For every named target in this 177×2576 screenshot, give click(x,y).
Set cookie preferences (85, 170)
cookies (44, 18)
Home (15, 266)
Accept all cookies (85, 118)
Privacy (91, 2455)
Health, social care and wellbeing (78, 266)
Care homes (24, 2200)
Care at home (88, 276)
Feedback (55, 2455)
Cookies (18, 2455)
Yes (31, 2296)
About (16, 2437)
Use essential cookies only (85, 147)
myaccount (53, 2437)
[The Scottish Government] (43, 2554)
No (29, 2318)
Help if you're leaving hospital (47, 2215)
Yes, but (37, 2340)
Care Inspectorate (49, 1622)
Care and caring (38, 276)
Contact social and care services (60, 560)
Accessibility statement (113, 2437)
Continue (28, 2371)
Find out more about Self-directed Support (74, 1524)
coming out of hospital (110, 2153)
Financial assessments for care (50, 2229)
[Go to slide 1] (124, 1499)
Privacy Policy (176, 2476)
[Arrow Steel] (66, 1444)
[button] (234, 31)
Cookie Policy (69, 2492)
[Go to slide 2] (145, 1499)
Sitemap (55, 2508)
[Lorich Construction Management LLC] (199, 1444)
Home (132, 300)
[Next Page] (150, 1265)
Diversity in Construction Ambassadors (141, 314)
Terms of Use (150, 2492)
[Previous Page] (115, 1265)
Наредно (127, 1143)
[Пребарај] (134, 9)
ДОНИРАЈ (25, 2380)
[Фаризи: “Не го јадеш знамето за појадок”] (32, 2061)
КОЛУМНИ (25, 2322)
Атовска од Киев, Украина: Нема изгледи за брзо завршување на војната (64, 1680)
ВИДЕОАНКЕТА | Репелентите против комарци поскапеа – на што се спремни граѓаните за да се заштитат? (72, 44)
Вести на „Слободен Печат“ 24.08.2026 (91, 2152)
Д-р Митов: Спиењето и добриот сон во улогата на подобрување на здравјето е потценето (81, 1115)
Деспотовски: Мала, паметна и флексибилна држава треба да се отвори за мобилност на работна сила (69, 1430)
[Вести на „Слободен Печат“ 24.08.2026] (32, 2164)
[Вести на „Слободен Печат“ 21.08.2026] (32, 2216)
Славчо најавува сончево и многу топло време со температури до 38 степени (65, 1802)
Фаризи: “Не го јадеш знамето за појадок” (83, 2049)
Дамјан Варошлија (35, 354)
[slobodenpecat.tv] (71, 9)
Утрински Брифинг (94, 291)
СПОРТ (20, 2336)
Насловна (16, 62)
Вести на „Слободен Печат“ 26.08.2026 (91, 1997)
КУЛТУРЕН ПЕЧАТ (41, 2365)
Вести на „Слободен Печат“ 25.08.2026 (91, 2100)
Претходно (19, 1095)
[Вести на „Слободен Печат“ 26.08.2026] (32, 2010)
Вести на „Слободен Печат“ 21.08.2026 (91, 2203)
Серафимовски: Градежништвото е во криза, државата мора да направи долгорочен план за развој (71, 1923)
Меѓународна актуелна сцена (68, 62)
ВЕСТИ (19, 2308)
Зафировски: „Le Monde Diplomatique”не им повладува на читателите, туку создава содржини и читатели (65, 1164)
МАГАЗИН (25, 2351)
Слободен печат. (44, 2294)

-=-=-=-=-

Task details: Faithfully reproduce all of the material.

Answer to this task:
For every named target in this 177×2576 screenshot, give click(x,y).
Set cookie preferences (85, 170)
cookies (44, 18)
Home (15, 266)
Accept all cookies (85, 118)
Privacy (91, 2455)
Health, social care and wellbeing (78, 266)
Care homes (24, 2200)
Care at home (88, 276)
Feedback (55, 2455)
Cookies (18, 2455)
Yes (31, 2296)
About (16, 2437)
Use essential cookies only (85, 147)
myaccount (53, 2437)
[The Scottish Government] (43, 2554)
No (29, 2318)
Help if you're leaving hospital (47, 2215)
Yes, but (37, 2340)
Care Inspectorate (49, 1622)
Care and caring (38, 276)
Contact social and care services (60, 560)
Accessibility statement (113, 2437)
Continue (28, 2371)
Find out more about Self-directed Support (74, 1524)
coming out of hospital (110, 2153)
Financial assessments for care (50, 2229)
[Go to slide 1] (124, 1499)
Privacy Policy (176, 2476)
[Arrow Steel] (66, 1444)
[button] (234, 31)
Cookie Policy (69, 2492)
[Go to slide 2] (145, 1499)
Sitemap (55, 2508)
[Lorich Construction Management LLC] (199, 1444)
Home (132, 300)
[Next Page] (150, 1265)
Diversity in Construction Ambassadors (141, 314)
Terms of Use (150, 2492)
[Previous Page] (115, 1265)
Наредно (127, 1143)
[Пребарај] (134, 9)
ДОНИРАЈ (25, 2380)
[Фаризи: “Не го јадеш знамето за појадок”] (32, 2061)
КОЛУМНИ (25, 2322)
Атовска од Киев, Украина: Нема изгледи за брзо завршување на војната (64, 1680)
ВИДЕОАНКЕТА | Репелентите против комарци поскапеа – на што се спремни граѓаните за да се заштитат? (72, 44)
Вести на „Слободен Печат“ 24.08.2026 (91, 2152)
Д-р Митов: Спиењето и добриот сон во улогата на подобрување на здравјето е потценето (81, 1115)
Деспотовски: Мала, паметна и флексибилна држава треба да се отвори за мобилност на работна сила (69, 1430)
[Вести на „Слободен Печат“ 24.08.2026] (32, 2164)
[Вести на „Слободен Печат“ 21.08.2026] (32, 2216)
Славчо најавува сончево и многу топло време со температури до 38 степени (65, 1802)
Фаризи: “Не го јадеш знамето за појадок” (83, 2049)
Дамјан Варошлија (35, 354)
[slobodenpecat.tv] (71, 9)
Утрински Брифинг (94, 291)
СПОРТ (20, 2336)
Насловна (16, 62)
Вести на „Слободен Печат“ 26.08.2026 (91, 1997)
КУЛТУРЕН ПЕЧАТ (41, 2365)
Вести на „Слободен Печат“ 25.08.2026 (91, 2100)
Претходно (19, 1095)
[Вести на „Слободен Печат“ 26.08.2026] (32, 2010)
Вести на „Слободен Печат“ 21.08.2026 (91, 2203)
Серафимовски: Градежништвото е во криза, државата мора да направи долгорочен план за развој (71, 1923)
Меѓународна актуелна сцена (68, 62)
ВЕСТИ (19, 2308)
Зафировски: „Le Monde Diplomatique”не им повладува на читателите, туку создава содржини и читатели (65, 1164)
МАГАЗИН (25, 2351)
Слободен печат. (44, 2294)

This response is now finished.